An assessment of the classification model's current performance based on its training on the GitHub problems dataset for Ruby on Rails has been made possible. With an overall accuracy of 33%, the model shows that it is fundamentally capable of classifying problems according to their descriptions into the appropriate categories. But the model's predictive ability appears to be below ideal for real-world use based on the precision, recall, and F1 scores, which are roughly 14%, 12%, and 8%, respectively.

Additionally, the relatively significant evaluation loss suggests that the model has difficulty extrapolating its predictions to unobserved data. A number of things, like class imbalance, inadequate feature representation, or the requirement for additional hyperparameter adjustment, might be blamed for this.

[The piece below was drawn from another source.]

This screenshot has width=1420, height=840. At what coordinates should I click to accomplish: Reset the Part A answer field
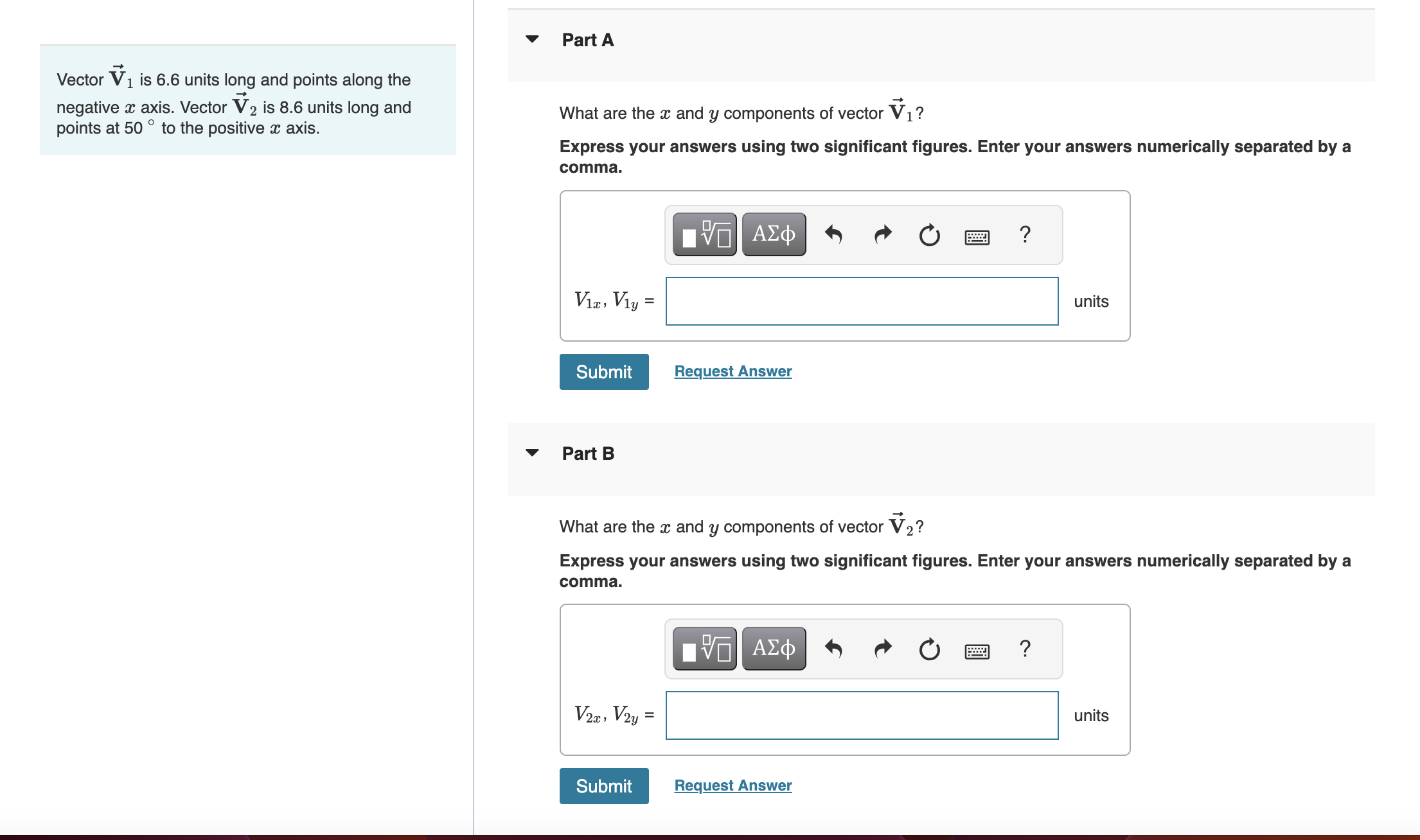929,236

It is advised that the following actions be taken going future to improve the model's performance:

- Data augmentation can enhance the model's learning ability by expanding the dataset or using methods to make the data more interesting.
-Class Imbalance Mitigation: To resolve any imbalance in the dataset, use resampling techniques or modify class weights.
- Hyperparameter Optimization: Use methodical techniques like grid search or random search to experiment with various sets of hyperparameters.
- Model Complexity Review: To capture subtle trends in the data, investigate several model architectures or make the current model more complicated.
- Feature engineering: Use more complex embeddings or experiment with other text preparation methods to improve the input features.
- Cross-validation: To make sure the model is reliable and stable across various dataset subsets, use k-fold cross-validation.
- Alternative Evaluation Metrics: Consider additional metrics suited for multi-class classification tasks, such as the macro or weighted averages for precision, recall, and F1 score, to gain a more nuanced understanding of model performance across classes.

Our goal in addressing these areas is to create a classification system for Rails bugs that is more precise and trustworthy. The enhanced method would greatly simplify the process of collaborative development by helping maintainers to classify and prioritize concerns.